I'd recommend to store your categories like that: /fish/goldfish/water/ and then filter using LIKE '%/yourcategory/%'

How to save an IP address as binary using Eloquent and PostgreSQL?

First off, here's the SO question+answer where I got my information - laravel 4 saving ip address to model.
So my table will potentially have millions of row, therefore to keep storage low I opted for option 2 - using the Schema builder's binary() column and converting/storing IPs as binary with the help of Eloquents' accessors/mutators.
Here's my table:
Schema::create('logs', function ( Blueprint $table ) {
$table->increments('id');
$table->binary('ip_address'); // postgresql reports this column as BYTEA
$table->text('route');
$table->text('user_agent');
$table->timestamp('created_at');
});
The first problem I ran into was saving the IP address. I set an accessor/mutator on my model to convert the IP string into binary using inet_pton() and inet_ntop(). Example:
public function getIpAddressAttribute( $ip )
{
return inet_ntop( $ip );
}
public function setIpAddressAttribute( $ip )
{
$this->attributes['ip_address'] = inet_pton( $ip );
}
Trying to save an IP address resulted in the whole request failing - nginx would just return a 502 bad gateway error.

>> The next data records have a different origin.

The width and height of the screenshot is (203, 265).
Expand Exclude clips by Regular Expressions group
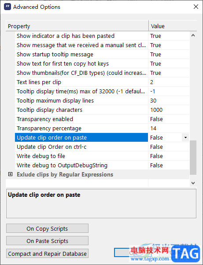point(10,174)
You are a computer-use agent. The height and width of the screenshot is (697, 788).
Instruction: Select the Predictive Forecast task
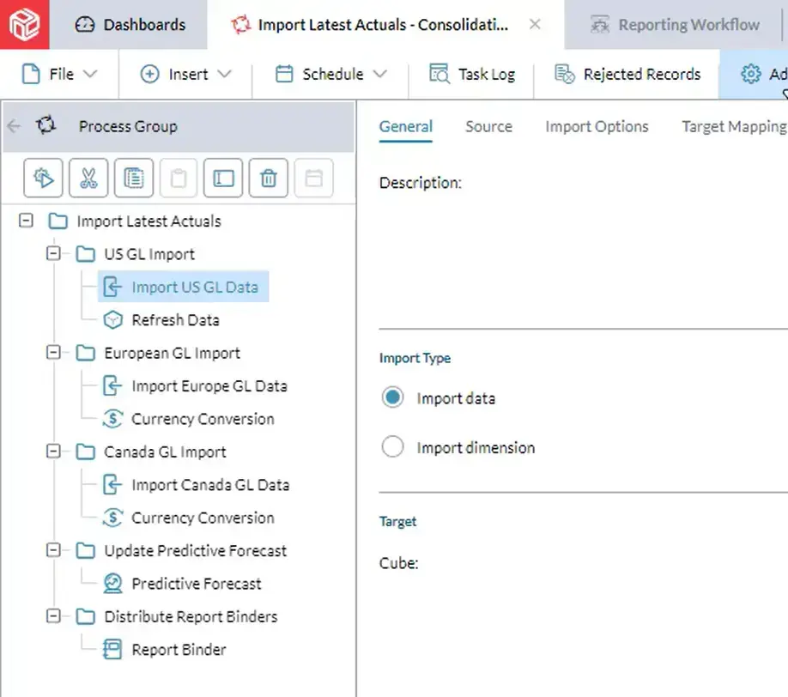pyautogui.click(x=196, y=584)
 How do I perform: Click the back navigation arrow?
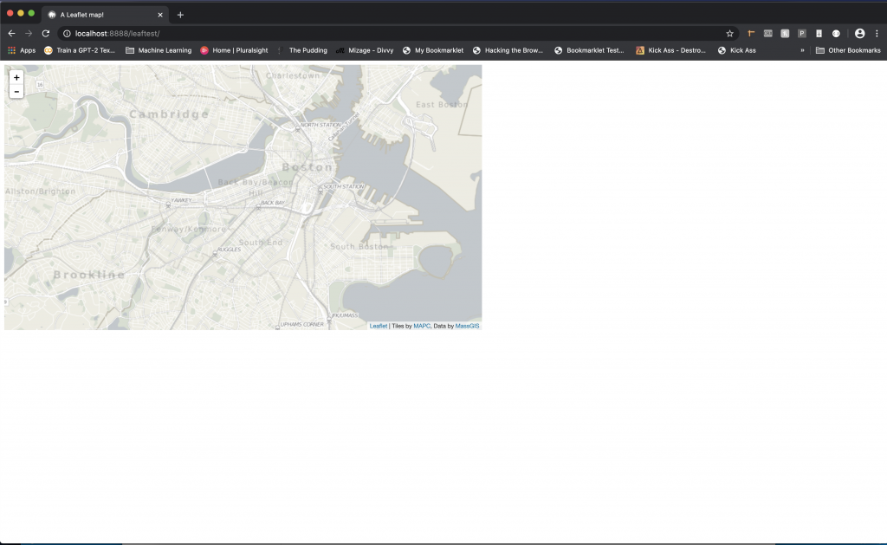click(x=10, y=33)
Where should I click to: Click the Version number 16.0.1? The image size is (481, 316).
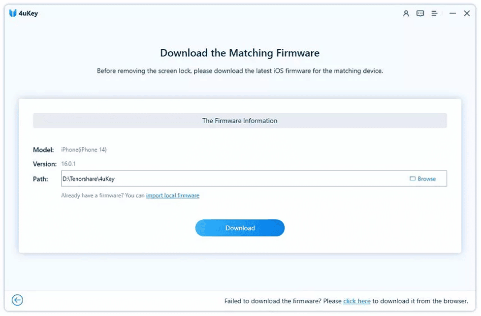tap(69, 164)
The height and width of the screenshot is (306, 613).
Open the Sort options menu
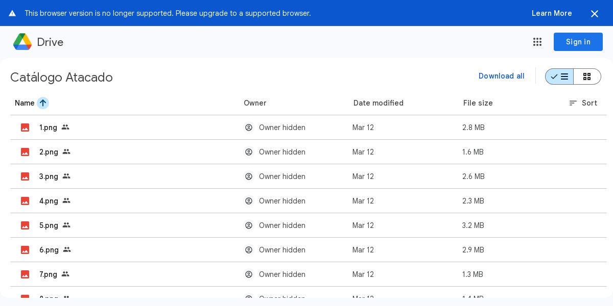click(x=583, y=103)
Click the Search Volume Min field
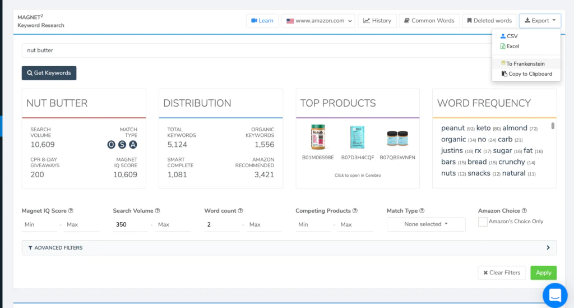This screenshot has height=308, width=574. tap(130, 224)
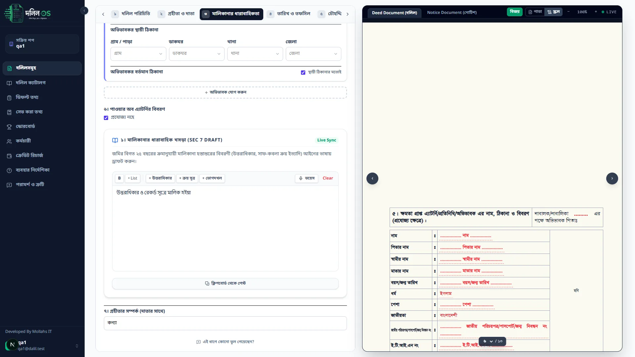The width and height of the screenshot is (635, 357).
Task: Open page number selector dropdown
Action: [491, 341]
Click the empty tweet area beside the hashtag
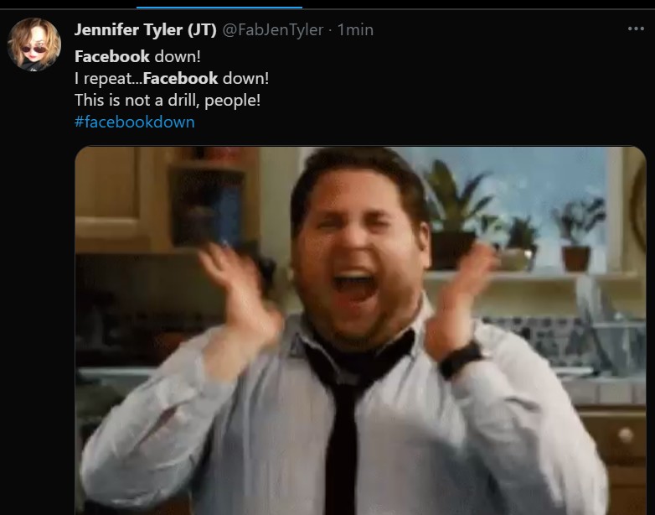Image resolution: width=655 pixels, height=515 pixels. [418, 122]
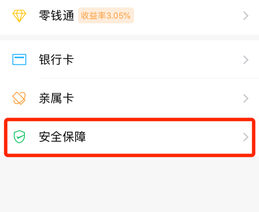Screen dimensions: 259x212
Task: Tap empty space in the 亲属卡 row
Action: 155,99
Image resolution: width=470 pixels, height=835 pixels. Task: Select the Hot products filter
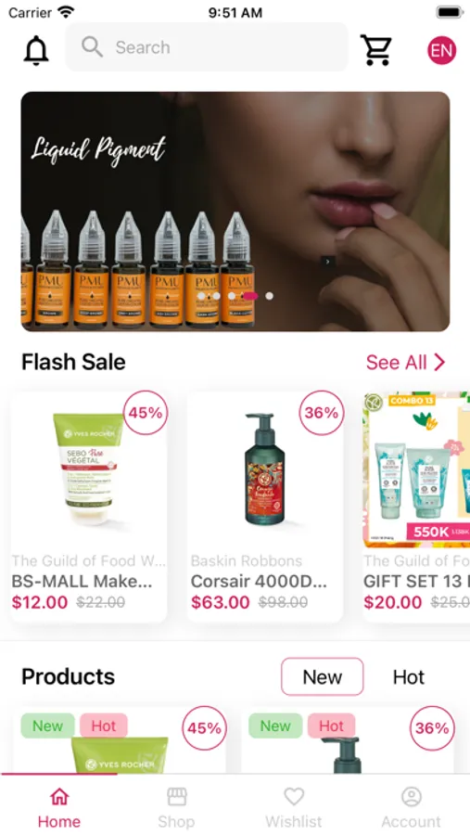coord(408,677)
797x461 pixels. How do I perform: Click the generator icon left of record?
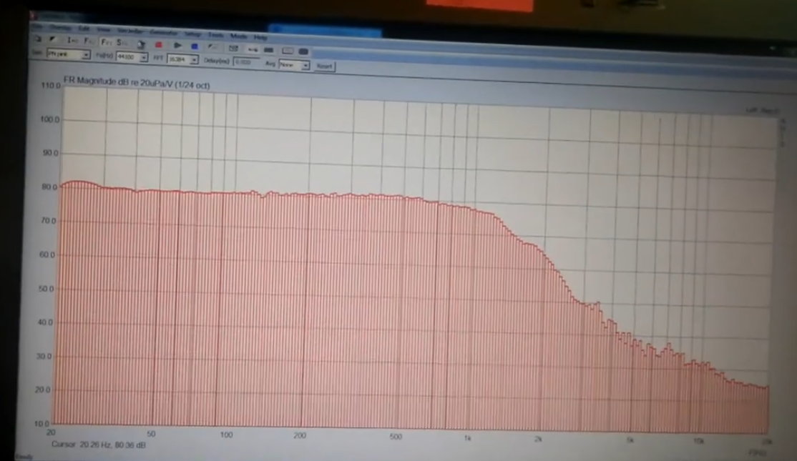pyautogui.click(x=141, y=45)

OK. So I figured it had to be something with Eloquent/PostgreSQL not playing well together while passing the binary data.

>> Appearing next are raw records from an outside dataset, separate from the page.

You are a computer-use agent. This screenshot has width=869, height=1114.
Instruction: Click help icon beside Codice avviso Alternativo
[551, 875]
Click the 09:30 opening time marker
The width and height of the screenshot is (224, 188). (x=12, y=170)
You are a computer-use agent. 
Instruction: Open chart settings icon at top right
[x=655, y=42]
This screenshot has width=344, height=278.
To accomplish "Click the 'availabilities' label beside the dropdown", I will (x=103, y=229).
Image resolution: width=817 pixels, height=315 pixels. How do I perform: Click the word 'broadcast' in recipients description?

I did some searching and found the pg_escape_bytea() and pg_unescape_bytea() functions. I updated my model as follows:
public function getIpAddressAttribute( $ip )
{
return inet_ntop(pg_unescape_bytea( $ip ));
}
public function setIpAddressAttribute( $ip )
{
$this->attributes['ip_address'] = pg_escape_bytea(inet_pton( $ip ));
}
Now, I'm able to save an IP address without a hitch (at least, it doesn't throw any errors).
The new problem I'm experiencing is when I try to retrieve and display the IP. pg_unescape_bytea() fails with pg_unescape_bytea() expects parameter 1 to be string, resource given.
Odd. So I dd() $ip in the accessor, the result is resource(4, stream). Is that expected? Or is Eloquent having trouble working with the column type?
I did some more searching and found it's possible that pg_unescape_bytea() is not properly unescaping the data - https://bugs.php.net/bug.php?id=45964.
After much headbanging and hairpulling, it became apparent that I might be approaching this problem from the wrong direction, and need some fresh perspective.
So, what am I doing wrong? Should I be using Postgres' BIT VARYING instead of BYTEA by altering the column type --
DB::statement("ALTER TABLE logs ALTER COLUMN ip_address TYPE BIT VARYING(16) USING CAST(ip_address AS BIT VARYING(16))");`
-- Or am I merely misusing pg_escape_bytea / pg_unescape_bytea?
All help is appreciated!
Like already said in the comments to your question: in your specific case you should use the corresponding PostgreSQL data type and handling will be much easier. Compared to MySQL you will have a lot of other types in PostgreSQL (like JSON), there is a PostgreSQL data type overview page for further reference.
That said, other people could stumble upon a similar problem with bytea fields. The reason why you got Resource instead of string was that PostgreSQL treats bytea fields as streams. A very naïve approach would be to first get the stream and then to return the data:
public function getDataAttribute($value)
{
// This will kill your server under high load with large values.
$data = fgets($value);
return pg_unescape_bytea($data);
}
You can imagine that this could be a problem where multiple people try to get big files (currently hundreds of MiB or a couple of GiB) where large data objects would need a lot of memory on the server (this could even get a problem on mobile devices without swap). In this case you should work with streams on the server and the client and just fetch the data on the client you really need.